Directions:
Go line by line through the entries and show those that hold the string "agent".

Records for this exercise:

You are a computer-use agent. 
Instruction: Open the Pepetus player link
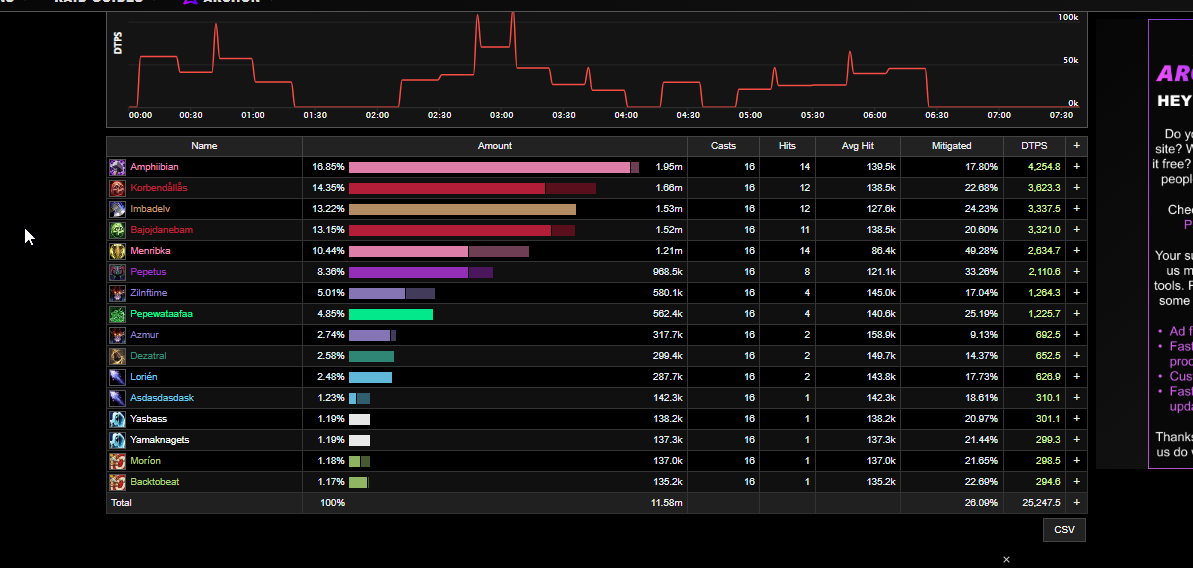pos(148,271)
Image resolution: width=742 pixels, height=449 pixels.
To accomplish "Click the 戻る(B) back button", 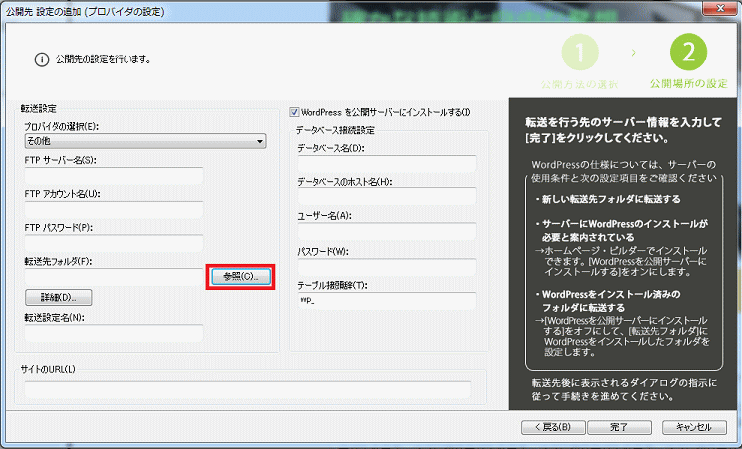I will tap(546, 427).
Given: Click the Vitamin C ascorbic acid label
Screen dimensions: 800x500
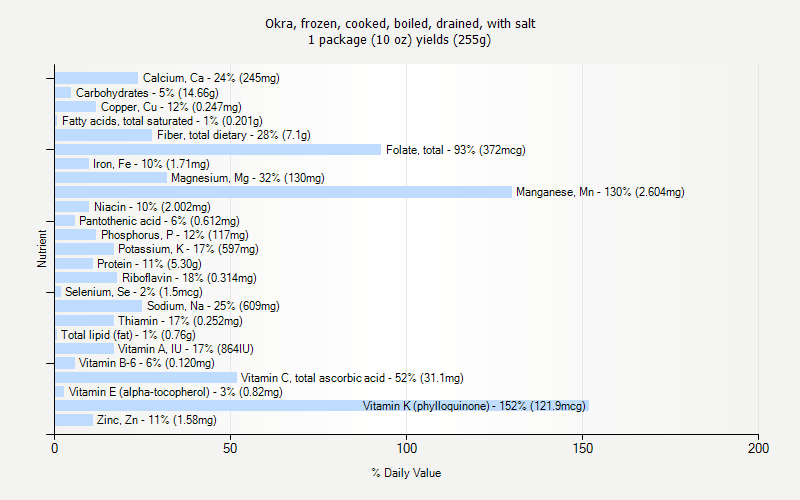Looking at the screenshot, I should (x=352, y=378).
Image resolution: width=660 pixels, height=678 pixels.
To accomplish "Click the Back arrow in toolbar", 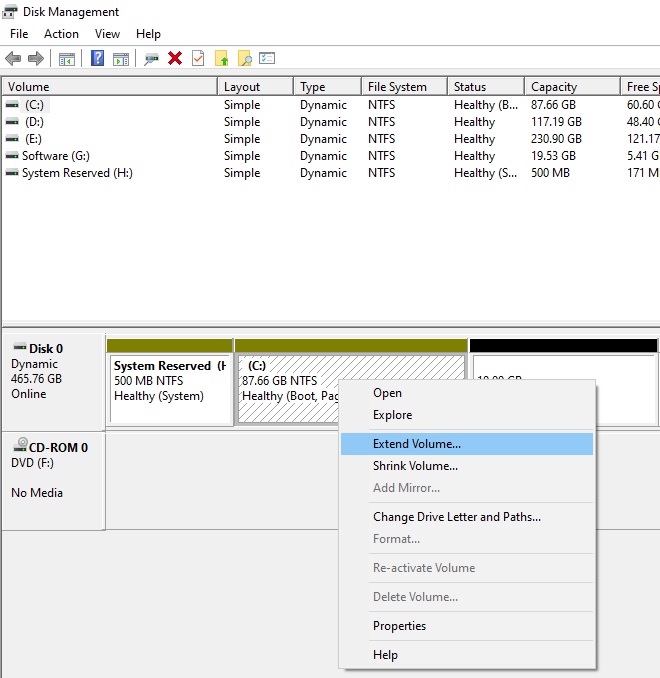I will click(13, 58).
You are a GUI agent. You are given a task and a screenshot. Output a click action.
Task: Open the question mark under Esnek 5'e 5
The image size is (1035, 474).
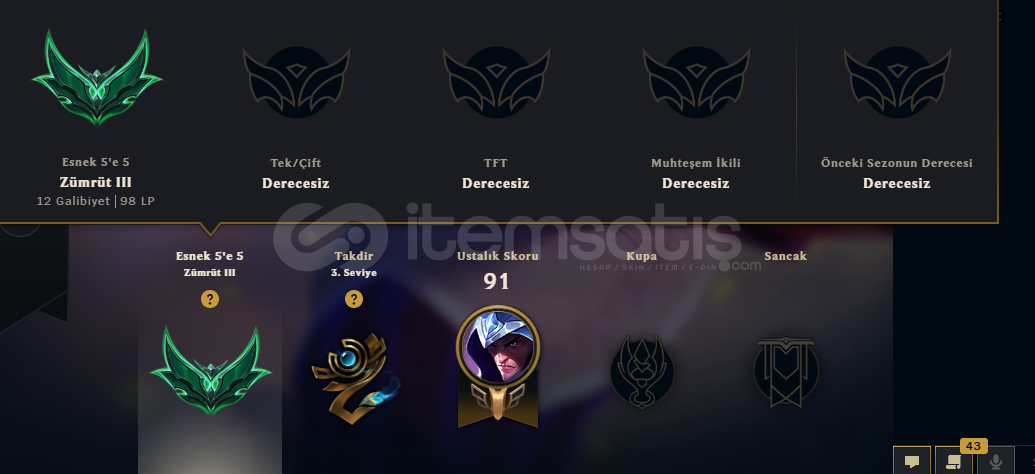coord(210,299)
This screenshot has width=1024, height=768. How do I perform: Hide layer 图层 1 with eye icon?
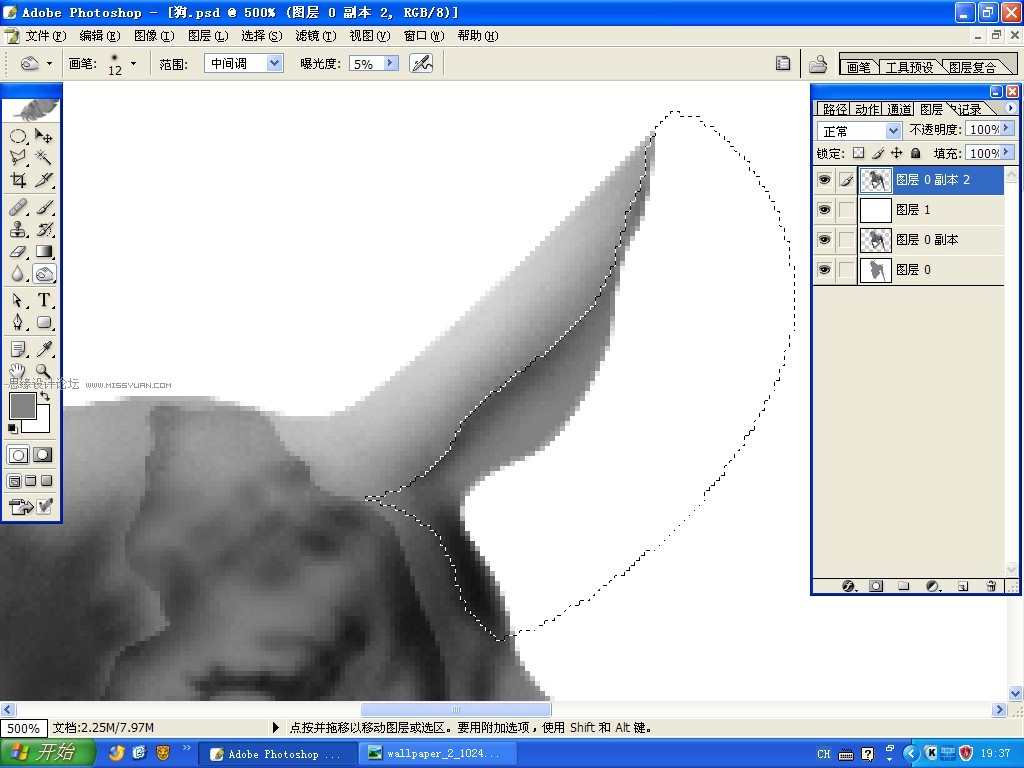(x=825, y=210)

Answer:
You are a computer-use agent. 
You are a GUI agent. You are given a task and a screenshot. Output a click action.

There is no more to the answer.